[WHAT YOU NEED TO DO]: Find every line in the records below that contains the string "dimensions" and copy each of those lines in full.

===== EXCERPTED DATA

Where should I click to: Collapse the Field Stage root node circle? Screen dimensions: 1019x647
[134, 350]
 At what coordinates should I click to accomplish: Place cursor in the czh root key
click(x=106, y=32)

==========
===== EXCERPTED DATA

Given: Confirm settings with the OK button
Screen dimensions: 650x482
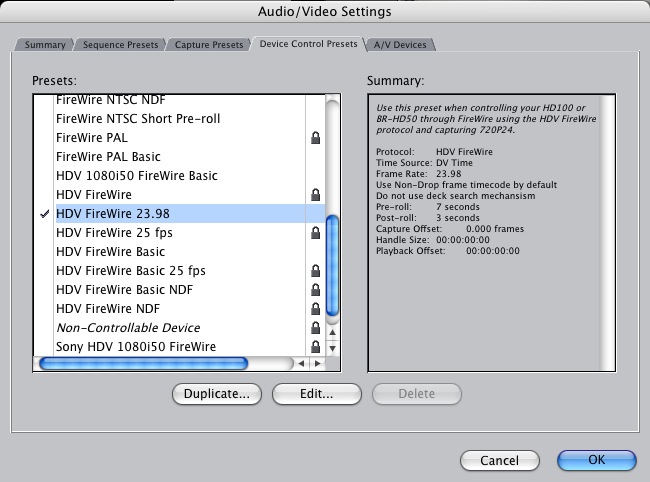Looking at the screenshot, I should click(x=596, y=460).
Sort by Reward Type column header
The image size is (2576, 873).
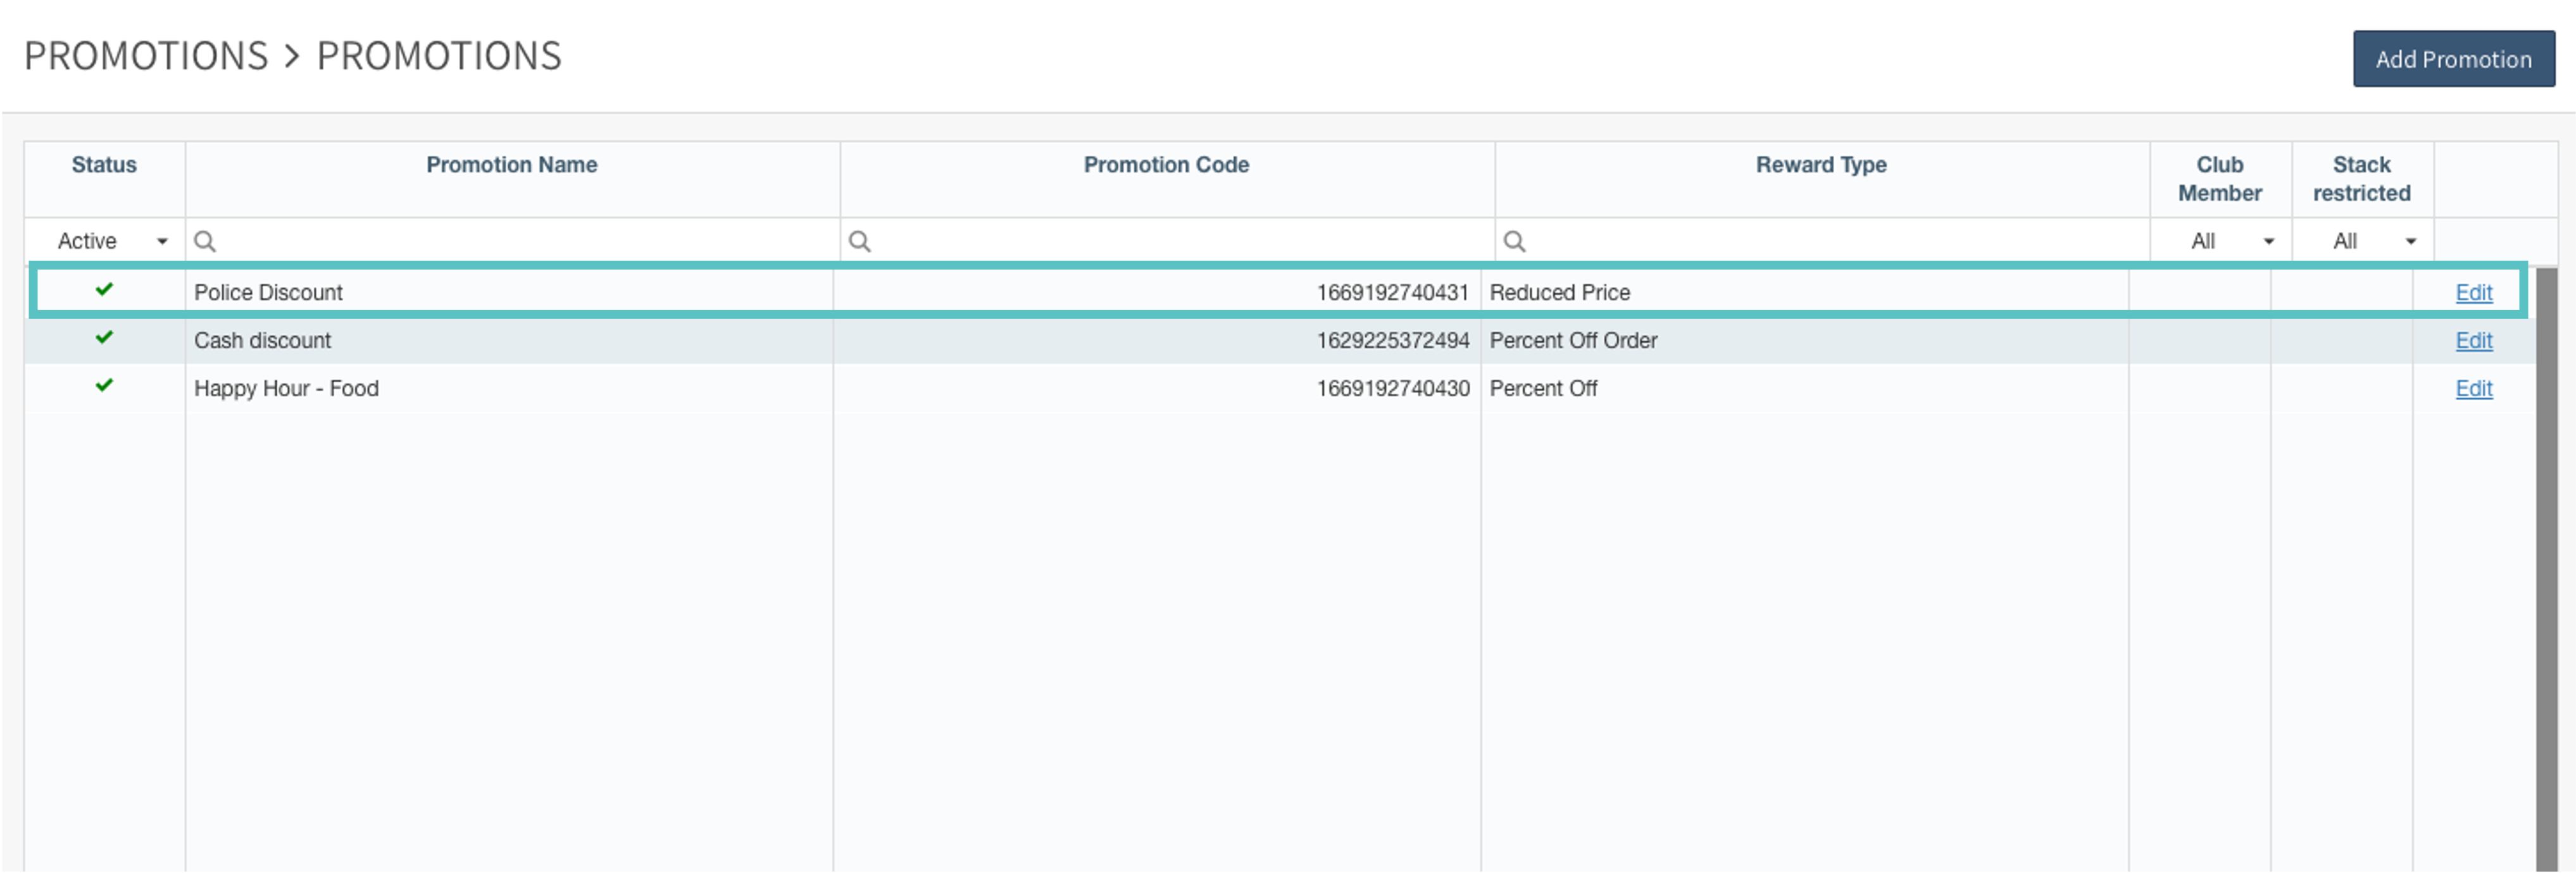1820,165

==========
===== EXCERPTED DATA

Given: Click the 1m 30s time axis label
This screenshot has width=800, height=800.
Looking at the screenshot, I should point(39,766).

==========

[PROBLEM SOLUTION]:
Where should I click to: Collapse the Field Stage root node circle? Screen dimensions: 1019x647
Screen dimensions: 650x482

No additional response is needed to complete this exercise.